Don't we want to encourage people to provide an "emptydir" (in kube terms) i.e. transient non-overlayfs volume? Or honestly use podman run --read-only-tmpfs so we get /tmp and /var/tmp as non-overlayfs by default. Then c/storage (?) can detect this case and automatically use /var/tmp for the uppers.
Don't we want to encourage people to provide an "emptydir" (in kube terms)
This is perfectly valid and I agree this is probably a better way to run nested builds. However, two things:
- This worked previously, so it's a regression. It impacts several RHEL release branches as well 😭
- "Encouragement" is best provided in new major versions, or otherwise in the form of blogs and documentation 😉
Yes I agree (though I'm not the one writing the patches for this so it's easy to do 😄 )
One observation I would have is I think few of us have nested builds near the top of mind, it's certainly not in my day-to-day usage. But probably one thing that would make sense (tying together with my comment above) is to do "reverse dependency testing" by running the Konflux buildah task against proposed updates to buildah. The Konflux buildah task is a beast but it is how many things get built for production so we certainly need it to continue to work.
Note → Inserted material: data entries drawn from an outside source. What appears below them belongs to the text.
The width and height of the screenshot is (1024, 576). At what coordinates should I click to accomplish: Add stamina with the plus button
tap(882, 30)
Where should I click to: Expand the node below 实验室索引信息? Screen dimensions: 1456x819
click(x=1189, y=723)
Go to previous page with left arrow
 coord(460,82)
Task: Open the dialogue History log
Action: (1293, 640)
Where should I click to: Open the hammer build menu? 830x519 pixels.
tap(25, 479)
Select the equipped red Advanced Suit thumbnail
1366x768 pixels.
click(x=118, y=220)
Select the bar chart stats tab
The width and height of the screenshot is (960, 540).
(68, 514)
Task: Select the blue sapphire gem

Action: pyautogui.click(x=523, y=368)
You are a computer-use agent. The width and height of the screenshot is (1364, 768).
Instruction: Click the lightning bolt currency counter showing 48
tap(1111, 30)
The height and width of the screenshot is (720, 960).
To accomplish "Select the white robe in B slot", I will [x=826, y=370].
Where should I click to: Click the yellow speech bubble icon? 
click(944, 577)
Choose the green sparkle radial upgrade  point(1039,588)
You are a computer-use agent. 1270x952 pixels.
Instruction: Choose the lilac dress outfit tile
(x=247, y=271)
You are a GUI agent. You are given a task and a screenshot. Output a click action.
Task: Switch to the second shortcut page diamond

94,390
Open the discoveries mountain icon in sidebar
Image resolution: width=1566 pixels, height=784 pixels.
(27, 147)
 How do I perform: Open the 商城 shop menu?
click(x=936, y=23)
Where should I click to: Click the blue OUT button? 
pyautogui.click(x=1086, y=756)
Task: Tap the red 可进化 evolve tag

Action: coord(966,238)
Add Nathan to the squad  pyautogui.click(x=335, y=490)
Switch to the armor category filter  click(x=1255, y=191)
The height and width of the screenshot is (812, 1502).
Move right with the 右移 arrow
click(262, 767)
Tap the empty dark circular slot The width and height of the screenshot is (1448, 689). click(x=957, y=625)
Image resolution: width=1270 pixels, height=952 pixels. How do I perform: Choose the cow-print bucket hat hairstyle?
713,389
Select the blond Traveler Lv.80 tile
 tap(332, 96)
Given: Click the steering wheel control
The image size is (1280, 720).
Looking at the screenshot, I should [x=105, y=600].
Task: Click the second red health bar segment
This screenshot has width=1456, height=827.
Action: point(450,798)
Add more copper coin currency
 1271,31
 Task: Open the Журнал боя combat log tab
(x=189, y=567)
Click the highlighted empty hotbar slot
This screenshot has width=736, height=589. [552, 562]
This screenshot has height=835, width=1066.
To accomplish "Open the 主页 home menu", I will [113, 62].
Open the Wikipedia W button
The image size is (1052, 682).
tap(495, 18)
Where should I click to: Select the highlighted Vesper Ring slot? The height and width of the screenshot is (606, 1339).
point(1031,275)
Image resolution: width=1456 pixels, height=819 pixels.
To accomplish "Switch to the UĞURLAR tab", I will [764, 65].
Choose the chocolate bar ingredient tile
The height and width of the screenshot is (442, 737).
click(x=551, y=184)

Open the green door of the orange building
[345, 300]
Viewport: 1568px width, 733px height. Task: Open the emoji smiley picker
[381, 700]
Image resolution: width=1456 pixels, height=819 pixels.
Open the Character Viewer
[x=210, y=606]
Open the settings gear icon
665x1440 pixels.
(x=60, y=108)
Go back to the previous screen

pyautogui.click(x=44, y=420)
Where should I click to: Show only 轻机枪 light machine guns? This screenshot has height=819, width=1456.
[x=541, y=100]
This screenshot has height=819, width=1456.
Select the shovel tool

But probably one thing that would make sense (tying together with my comment above) is to do "reverse dependency testing" by running the Konflux buildah task against proposed updates to buildah.
This is a really good suggestion. While konflux may be the eventual destination, there's no reason why the current tests couldn't have caught this. It runs chroot tests and it runs VFS tests. It must simply be missing a test that tries to rw mount from a previous layer.
Edit: There's possibly a secondary avenue as well - containers/image_build actually produces the quay/buildah images, but doesn't test them very well. CI in that repo builds every day, and fires off e-mails on failure. I'll see if I can find a half-hour to add these tests.
A friendly reminder that this issue had no activity for 30 days.
X-ref: https://github.com/containers/buildah/pull/6126 (so it's more obvious)
What's the status of this Issue and the associated PR? It was approved at some point and then seemingly abandoned.
We run into the same problem in our CI and are interested in a solution to the problem, are there any plans to get this PR back on track in the near future?